■ Короткое задание
Процитируйте полностью и без изменений приведённый ниже фрагмент текста о пути стран Восточной и Центральной Европы после холодной войны.

■ Фрагмент текста
Елена Поптодорова, конечно, не хочет, чтобы ее страна была «мелкой деталью в пейзаже». На самом деле этого никто не хочет, даже небольшие по площади и людским ресурсам страны. Никто не признается, что не все решения принимаются внутри самой страны, что иногда суверенитетом приходится «делиться». Говорим об этом с российским политологом Федором Лукьяновым, причем говорим не только о Болгарии, а шире – о странах Восточной и Центральной Европы: «Я не думаю, что у них был особый выбор. Пытаясь смотреть реалистически, я не вижу, как могло быть иначе. Холодная война закончилась определенным образом. Пусть не объявили победителей и проигравших, но фактически они были. Советский Союз из этой части Европы ушел, Россия не пришла и не могла прийти. Это не могло оставаться серой зоной, и расширение евро-атлантических институтов было абсолютно неизбежно. Эта часть Европы вернулась туда, куда они хотели – домой, как эти все лозунги были, но не совсем в ту Европу, которая была в тот момент, когда их оттуда забрали».

■ Показанные записи

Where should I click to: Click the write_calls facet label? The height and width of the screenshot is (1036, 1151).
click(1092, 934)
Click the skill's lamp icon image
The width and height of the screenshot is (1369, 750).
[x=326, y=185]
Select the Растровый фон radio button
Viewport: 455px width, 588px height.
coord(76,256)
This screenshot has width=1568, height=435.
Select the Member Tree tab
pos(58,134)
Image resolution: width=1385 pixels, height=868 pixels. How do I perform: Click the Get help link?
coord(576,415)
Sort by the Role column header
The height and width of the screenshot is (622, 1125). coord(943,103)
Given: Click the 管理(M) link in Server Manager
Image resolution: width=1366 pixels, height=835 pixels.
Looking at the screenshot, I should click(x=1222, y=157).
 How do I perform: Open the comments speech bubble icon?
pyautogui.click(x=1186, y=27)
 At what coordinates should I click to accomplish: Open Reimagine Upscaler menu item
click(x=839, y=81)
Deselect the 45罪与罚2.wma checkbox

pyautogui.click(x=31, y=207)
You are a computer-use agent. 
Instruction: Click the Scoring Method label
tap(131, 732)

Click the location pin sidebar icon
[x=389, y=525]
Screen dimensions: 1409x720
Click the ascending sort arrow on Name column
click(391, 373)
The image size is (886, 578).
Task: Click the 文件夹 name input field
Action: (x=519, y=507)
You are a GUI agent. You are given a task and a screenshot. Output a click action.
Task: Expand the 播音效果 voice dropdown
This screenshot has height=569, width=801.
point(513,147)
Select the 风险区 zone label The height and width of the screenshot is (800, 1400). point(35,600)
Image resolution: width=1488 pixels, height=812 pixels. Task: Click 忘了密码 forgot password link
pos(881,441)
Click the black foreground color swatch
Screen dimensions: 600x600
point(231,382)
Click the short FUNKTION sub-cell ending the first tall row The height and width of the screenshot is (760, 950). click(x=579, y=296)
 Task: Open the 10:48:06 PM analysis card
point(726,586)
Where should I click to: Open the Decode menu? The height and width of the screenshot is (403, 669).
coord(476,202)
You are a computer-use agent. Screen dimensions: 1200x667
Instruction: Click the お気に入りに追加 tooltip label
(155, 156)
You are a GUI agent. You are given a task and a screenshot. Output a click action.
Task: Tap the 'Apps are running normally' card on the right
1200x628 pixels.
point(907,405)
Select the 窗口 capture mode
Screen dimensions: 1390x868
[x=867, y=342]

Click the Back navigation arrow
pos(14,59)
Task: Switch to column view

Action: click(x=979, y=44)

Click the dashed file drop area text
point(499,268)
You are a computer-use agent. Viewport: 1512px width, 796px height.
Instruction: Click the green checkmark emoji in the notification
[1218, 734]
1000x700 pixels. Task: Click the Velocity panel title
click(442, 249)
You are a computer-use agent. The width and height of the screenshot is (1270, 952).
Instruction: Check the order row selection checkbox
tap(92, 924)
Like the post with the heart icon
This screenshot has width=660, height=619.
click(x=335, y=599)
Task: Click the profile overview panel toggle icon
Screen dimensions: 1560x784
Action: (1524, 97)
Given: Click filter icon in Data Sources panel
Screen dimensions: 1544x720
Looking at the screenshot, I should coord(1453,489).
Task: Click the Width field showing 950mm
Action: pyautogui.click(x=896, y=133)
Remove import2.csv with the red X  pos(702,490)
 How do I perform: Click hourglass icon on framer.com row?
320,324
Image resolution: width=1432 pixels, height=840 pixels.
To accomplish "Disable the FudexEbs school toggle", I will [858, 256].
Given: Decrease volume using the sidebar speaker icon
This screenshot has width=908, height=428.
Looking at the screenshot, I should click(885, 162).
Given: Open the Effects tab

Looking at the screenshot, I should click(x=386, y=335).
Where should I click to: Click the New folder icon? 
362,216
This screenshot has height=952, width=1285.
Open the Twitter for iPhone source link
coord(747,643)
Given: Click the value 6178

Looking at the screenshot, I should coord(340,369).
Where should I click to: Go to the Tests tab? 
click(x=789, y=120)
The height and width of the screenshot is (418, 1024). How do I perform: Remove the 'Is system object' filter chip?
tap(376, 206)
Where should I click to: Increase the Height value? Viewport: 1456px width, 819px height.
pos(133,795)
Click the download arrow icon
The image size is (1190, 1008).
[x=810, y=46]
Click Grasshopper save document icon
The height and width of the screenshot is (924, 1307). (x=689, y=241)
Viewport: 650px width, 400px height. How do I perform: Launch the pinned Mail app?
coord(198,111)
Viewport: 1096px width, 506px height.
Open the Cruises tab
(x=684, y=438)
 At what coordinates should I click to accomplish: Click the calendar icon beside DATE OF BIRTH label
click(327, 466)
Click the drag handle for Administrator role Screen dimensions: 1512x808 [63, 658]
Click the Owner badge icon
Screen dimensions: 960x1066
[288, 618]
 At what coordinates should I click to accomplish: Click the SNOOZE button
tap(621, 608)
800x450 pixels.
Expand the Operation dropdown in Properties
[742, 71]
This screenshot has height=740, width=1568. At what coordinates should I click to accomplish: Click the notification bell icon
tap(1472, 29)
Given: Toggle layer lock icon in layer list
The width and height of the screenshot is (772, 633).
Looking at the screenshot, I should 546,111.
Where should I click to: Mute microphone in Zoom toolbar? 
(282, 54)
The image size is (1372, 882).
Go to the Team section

■ Правильный ответ
Елена Поптодорова, конечно, не хочет, чтобы ее страна была «мелкой деталью в пейзаже». На самом деле этого никто не хочет, даже небольшие по площади и людским ресурсам страны. Никто не признается, что не все решения принимаются внутри самой страны, что иногда суверенитетом приходится «делиться». Говорим об этом с российским политологом Федором Лукьяновым, причем говорим не только о Болгарии, а шире – о странах Восточной и Центральной Европы: «Я не думаю, что у них был особый выбор. Пытаясь смотреть реалистически, я не вижу, как могло быть иначе. Холодная война закончилась определенным образом. Пусть не объявили победителей и проигравших, но фактически они были. Советский Союз из этой части Европы ушел, Россия не пришла и не могла прийти. Это не могло оставаться серой зоной, и расширение евро-атлантических институтов было абсолютно неизбежно. Эта часть Европы вернулась туда, куда они хотели – домой, как эти все лозунги были, но не совсем в ту Европу, которая была в тот момент, когда их оттуда забрали».